You should also consider the effect of graphics when choosing your text and background colors. The "smile" graphic at the top of this paragraph was prepared with a transparent background, so it has the same appearance on any background color (in most browsers). The puzzle piece from Sitemaker's Editing Suite was prepared for a white background, so it has an unintended appearance on this background color.

To be compatible with old browsers, you need to use either the standard named colors or colors whose red, green and blue pairs all are doubles, e.g., #88EEFF, not #A3E9J5. This gives you a palette of only 256 colors, but virtually all browsers can understand it.

If you experiment, be sure to look at your pages in several browsers, e.g., Netscape on Windows and Explorer on Macintosh, to see how others see you.


NOTES:
* Hexadecimal or base-16 numbers include sixteen values instead of the common ten. The "numerals" are zero through F (0123456789ABCDEF). Each web color color has a two-digit hexadecimal number like A3, so there are 16x16 or 256 combinations each for red, green and blue. Computer screens display color at any point (pixel) as the relative amount of the three primary colors, e.g., FEE9C4 , thus there are 256x256x256 colors. (Do the math; it's a bunch!). Some older computers and/or monitors cannot display all these colors, they often have around 16 thousand colors -- really old ones as few as 256 -- due to former hardware limitations.

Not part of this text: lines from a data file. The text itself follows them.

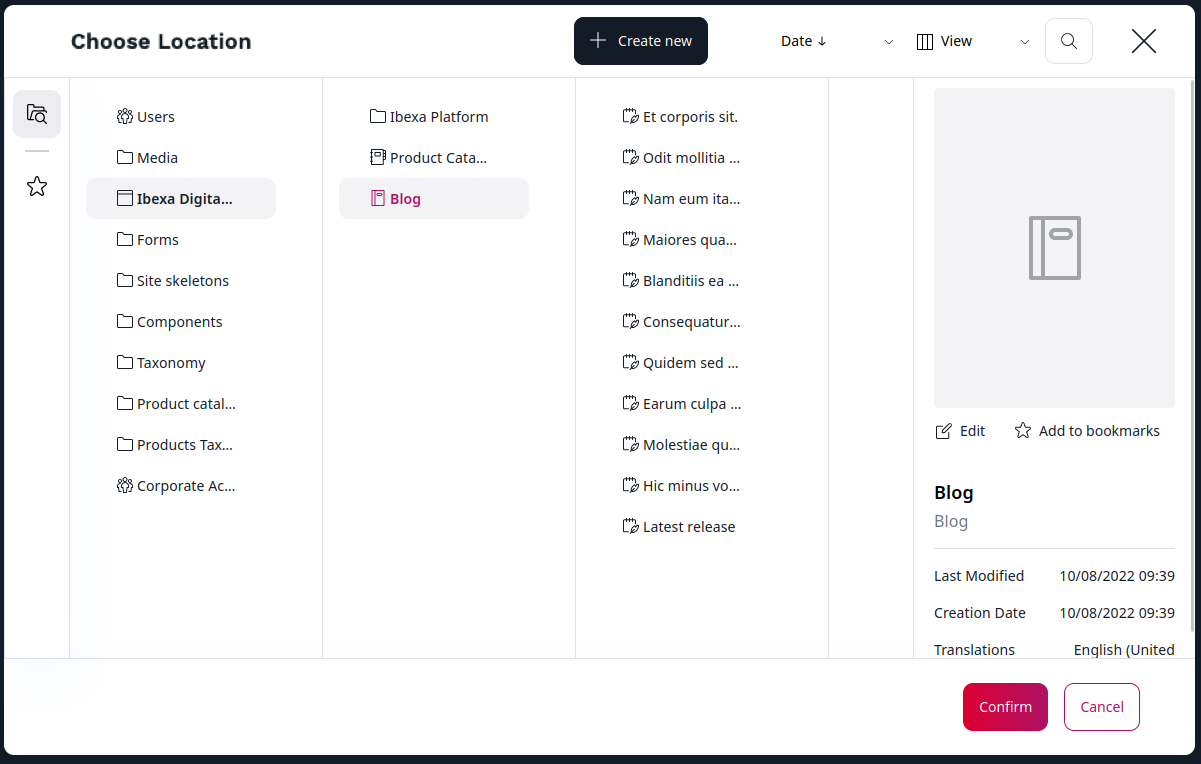
Task: Click the Add to bookmarks star
Action: [1023, 431]
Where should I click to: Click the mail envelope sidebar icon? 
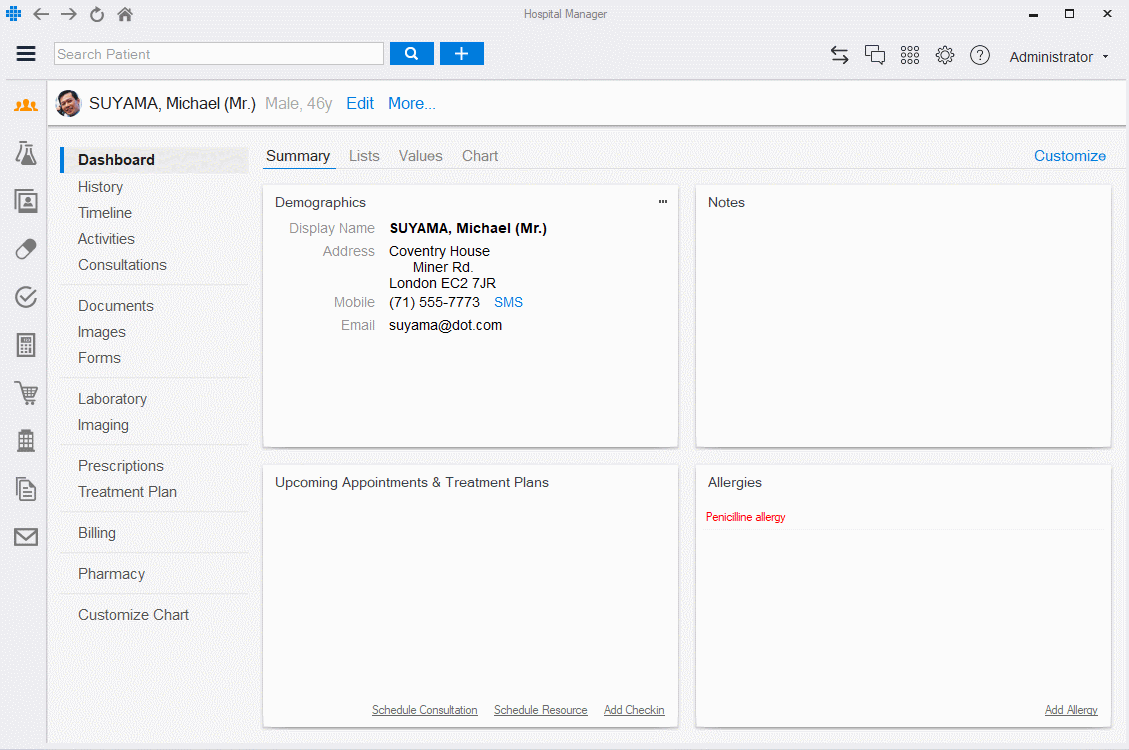pos(26,537)
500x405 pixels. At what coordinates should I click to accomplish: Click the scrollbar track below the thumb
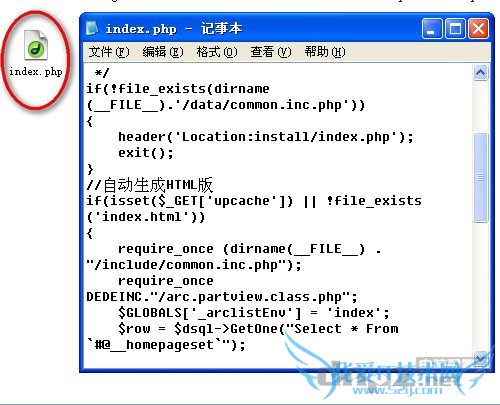(480, 286)
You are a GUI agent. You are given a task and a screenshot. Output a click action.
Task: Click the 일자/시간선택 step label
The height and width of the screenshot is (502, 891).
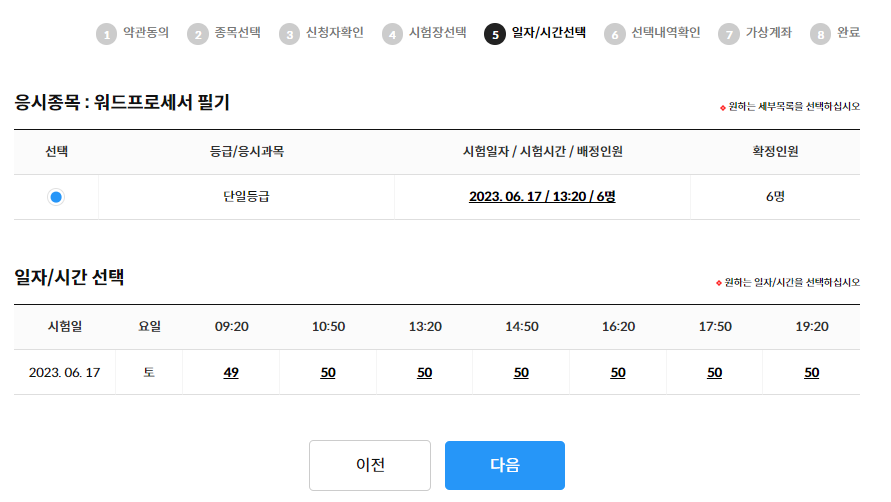(549, 33)
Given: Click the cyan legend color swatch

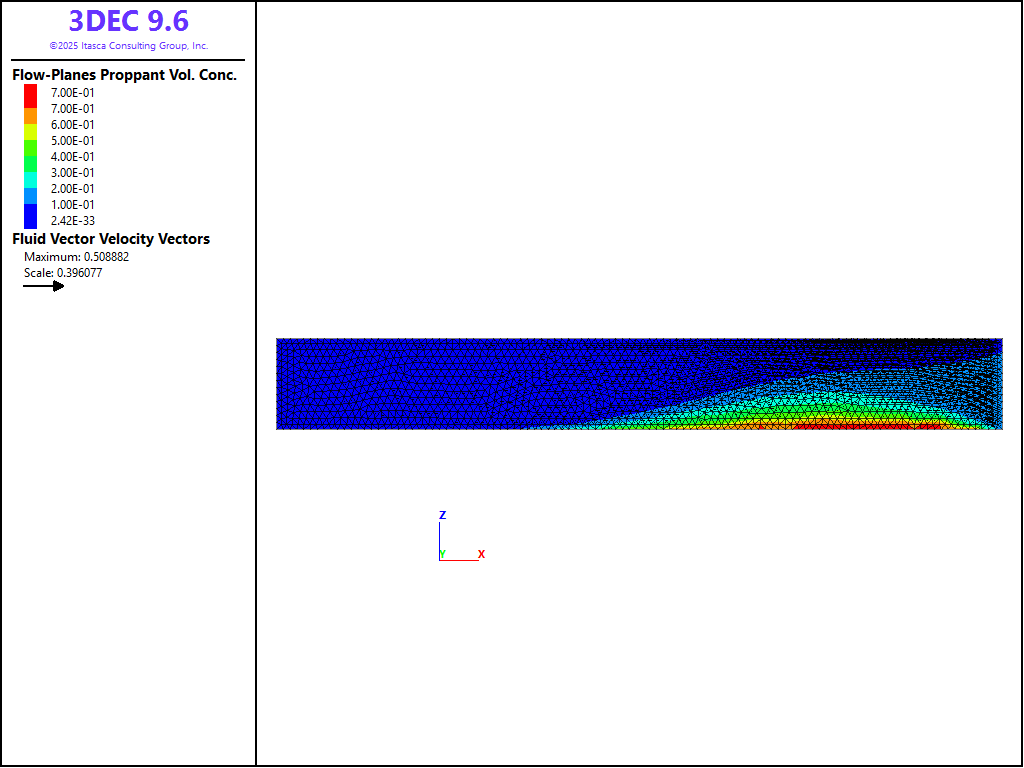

* This discussion is of course relatively meaningless to unsighted persons. If you're an advocate for the blind, we'd be thrilled to publish a BRIEF companion piece explaining the impact of color on web sites. It is our plan to make Sitemaker sites universally legible, one step at a time. Our first step regarding access for the blind was to make ALT-TEXT available with all graphics in Sitemaker. That depends on the editor (you), who must take the time to provide a brief (max. 250 character) description of each graphic. We make it easy; you make it happen.